The Radio Martí broadcasts are directed at Cuba, but can be picked up throughout North, Central, and South America when Cuba is not jamming them. However, Radio Martí programs cannot be specifically directed at U.S. citizens under the same U.S. anti-propaganda law that restricts Voice of America broadcasts.

On November 15, 2007, delegates to the World Radiocommunication Conference 2007 declared illegal the U.S. government's use of airplanes to beam the signals of Washington-funded Radio y Televisión Martí into Cuba, stating "A radio broadcasting station that functions on board an aircraft and transmits only to the territory of another administration without its agreement cannot be considered in conformity with the radio communications regulations."

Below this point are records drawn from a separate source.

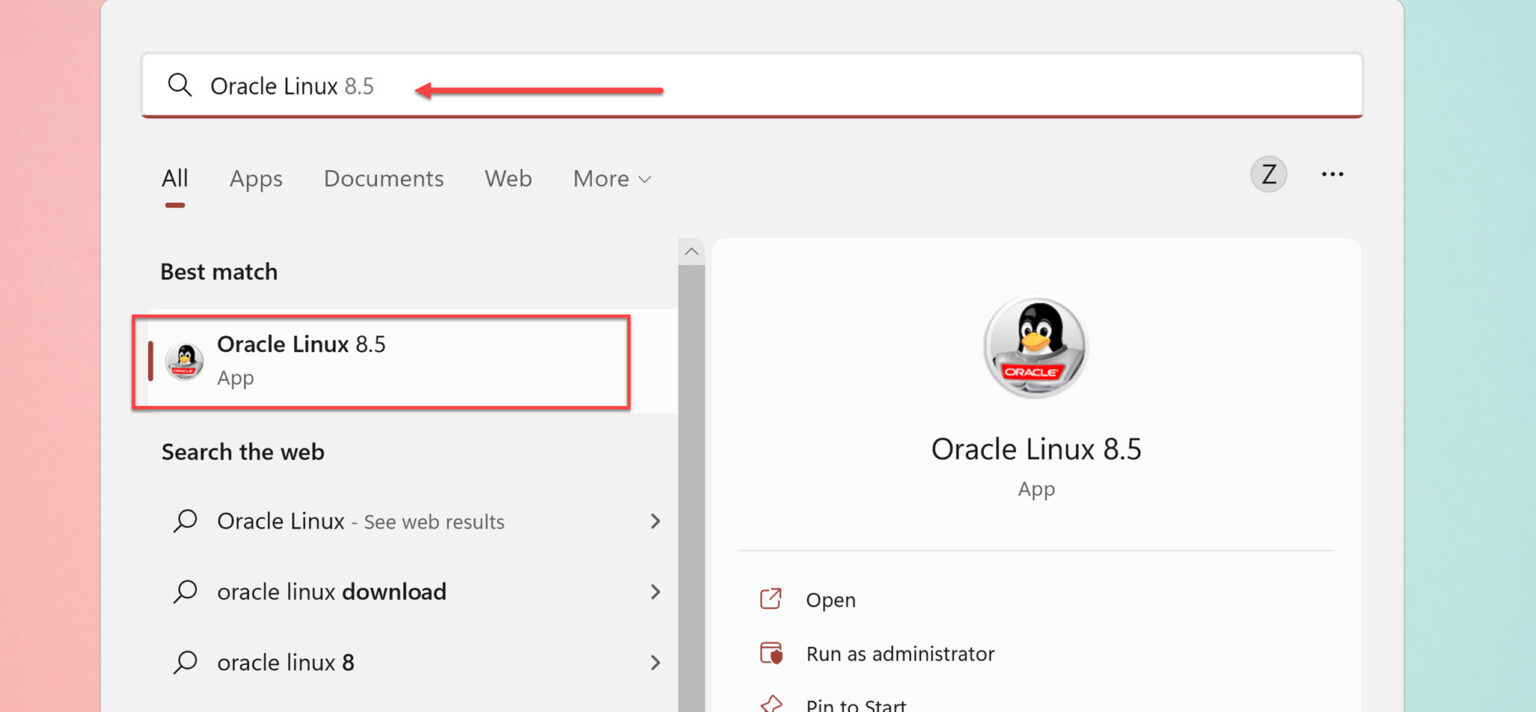Select the Web search category

click(508, 178)
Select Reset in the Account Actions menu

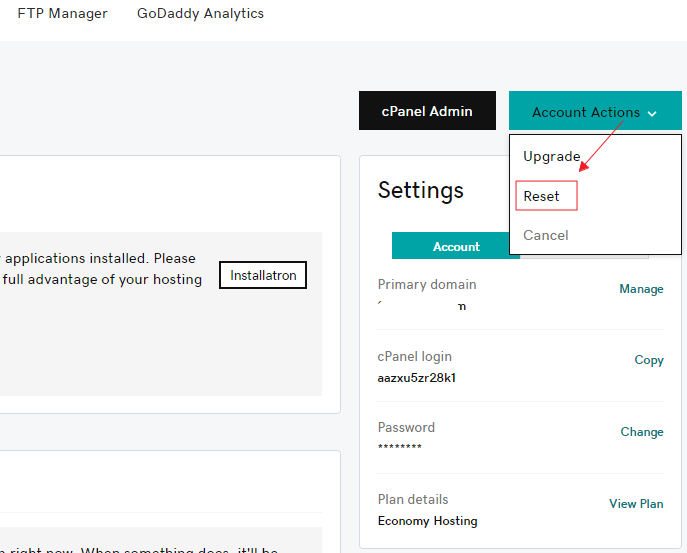point(542,196)
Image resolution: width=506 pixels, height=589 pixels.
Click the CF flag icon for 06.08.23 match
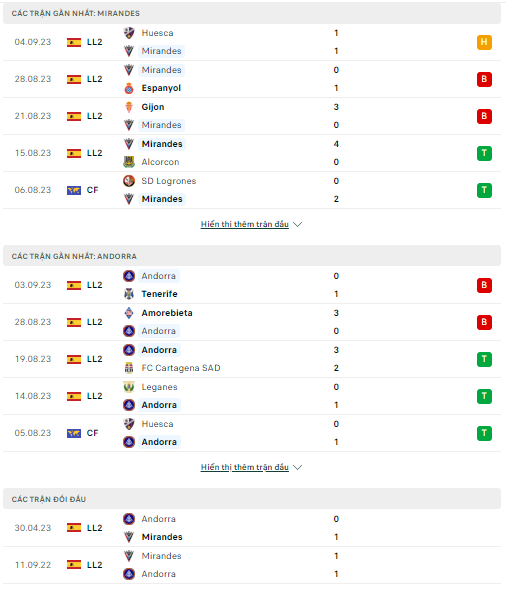pos(74,190)
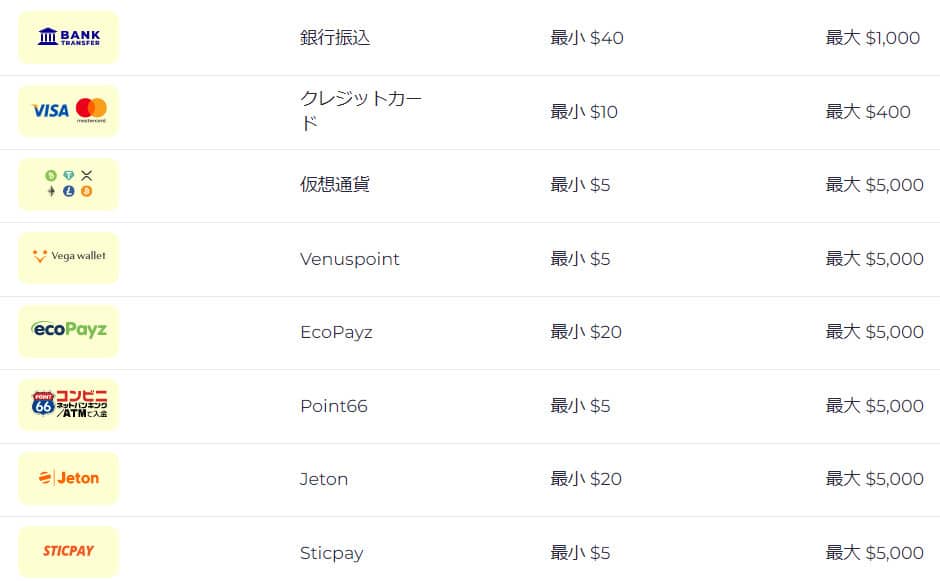Click the 銀行振込 payment name
The width and height of the screenshot is (940, 581).
click(335, 38)
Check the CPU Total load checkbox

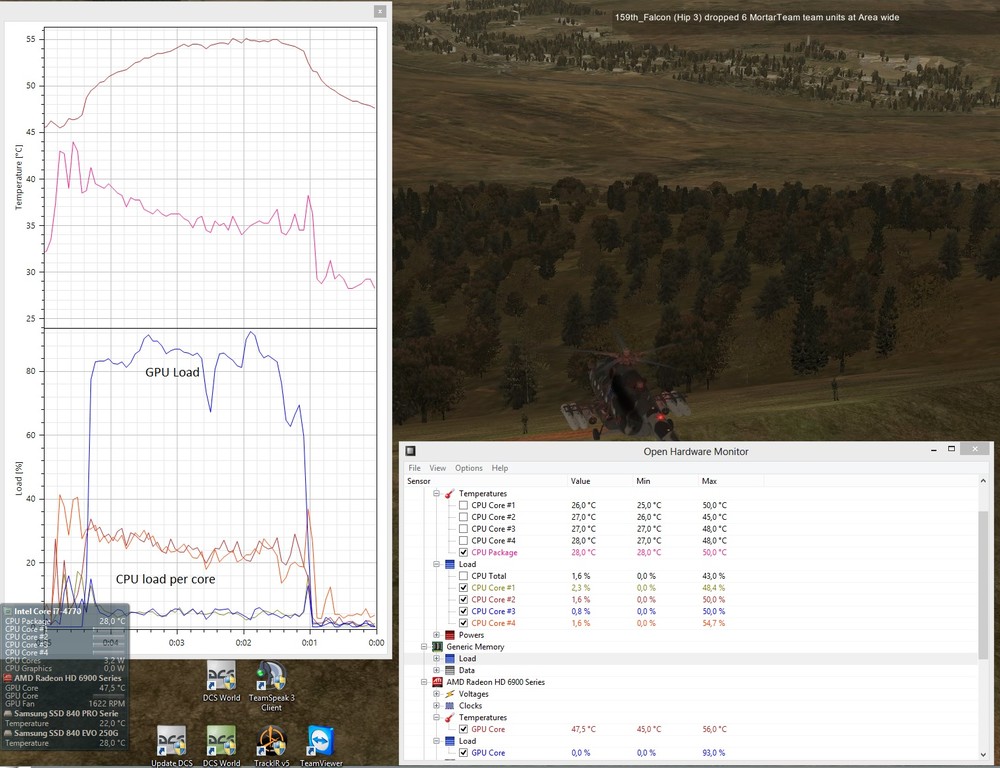click(463, 576)

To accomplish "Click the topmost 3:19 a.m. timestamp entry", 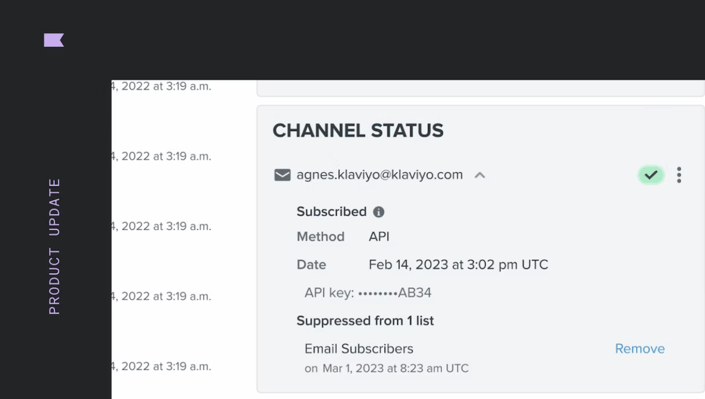I will point(161,86).

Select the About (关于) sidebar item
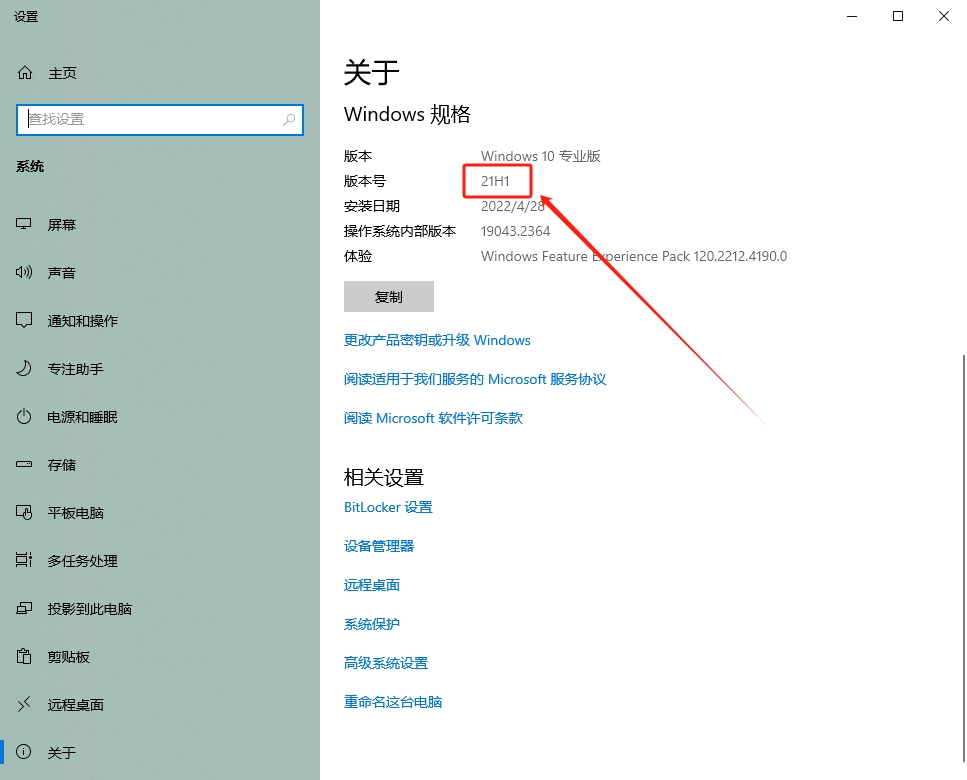[61, 753]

A report by the U.S. Government Accountability Office accuses the station of engaging in political propaganda in the forms of editorializing, use of offensive and incendiary language in broadcasts, use of unsubstantiated reports coming from Cuba, and presentation of individual views as news. The claims of unprofessionalism are strongly rejected by the station's management. National Public Radio's On the Media program has pointed out that while "the U.S. has spent close to a half billion dollars on TV and Radio Martí, the Cuban government has managed to effectively block the transmission signal, at least on the TV side. Viewership on the island is estimated to be a third of one percent. One study several years ago found that nine out of ten Cubans had never even heard of the channel."

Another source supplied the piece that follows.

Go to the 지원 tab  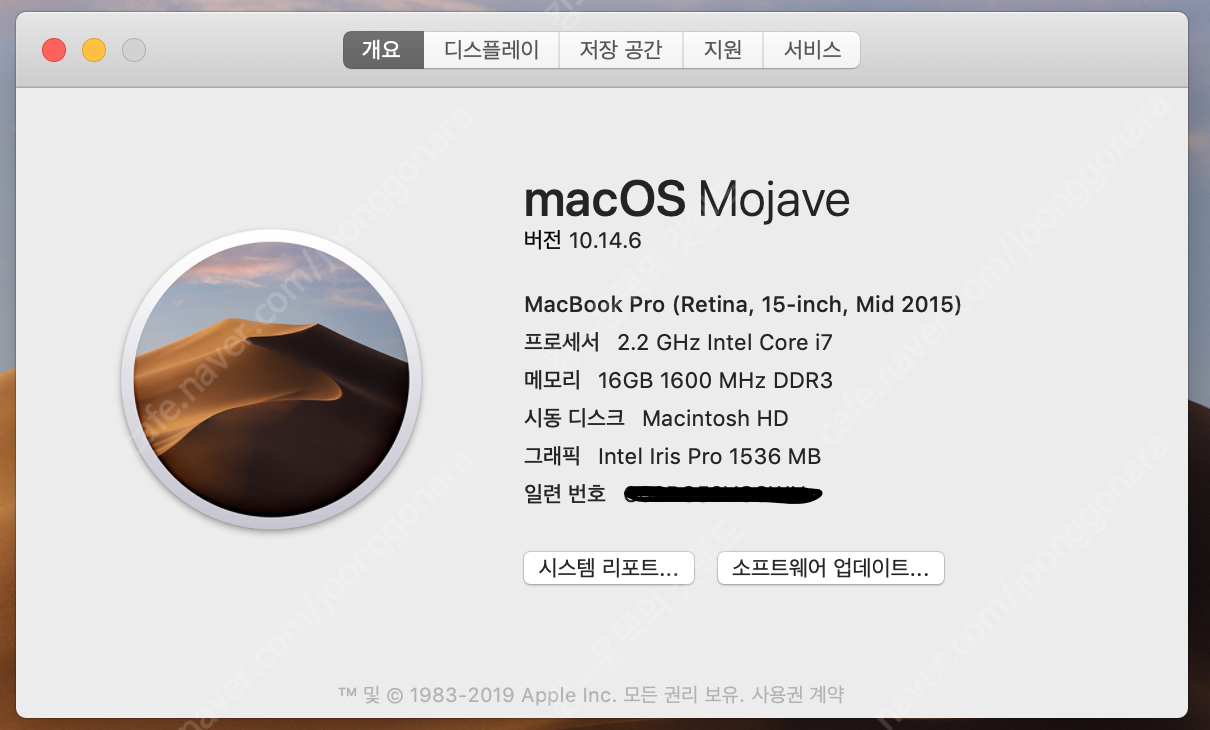point(722,50)
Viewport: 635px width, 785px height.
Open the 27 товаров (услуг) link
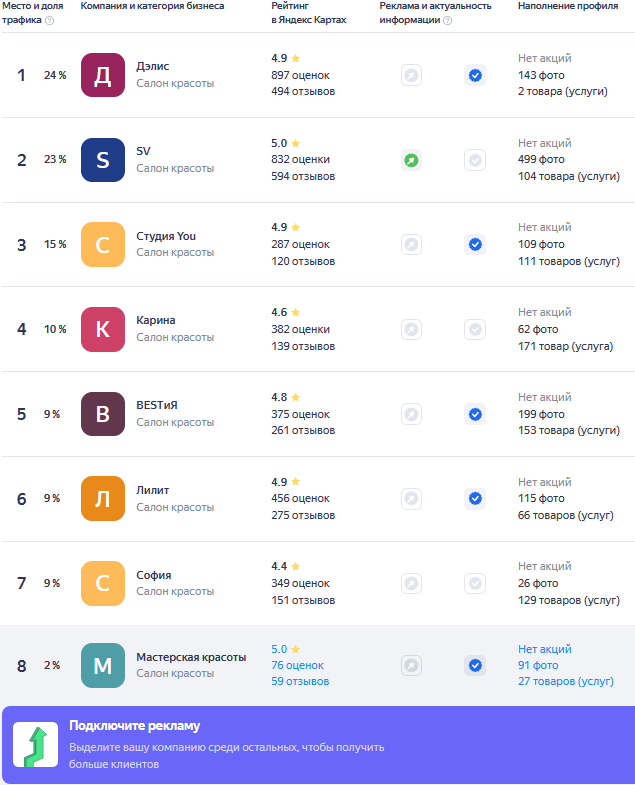point(565,681)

Democracy Now! went on to state that a senior TV Martí executive was indicted by federal prosecutors for providing kickbacks in trade for certain contracts and the inspector general's office has launched a review into the operations of the Office of Cuba Broadcasting which oversees Martí. In addition, the program indicates that Massachusetts Congressman William Delahunt has also promised to hold hearings on TV Martí.

Other critics consider the actual ineffectiveness at reaching a Cuban audience, the risk of the broadcaster's purposes for heavy budget-cuts and the fear of limited editorial independence in order to be manipulated by right-wing Cuban exiles and their political agenda for personal political gain.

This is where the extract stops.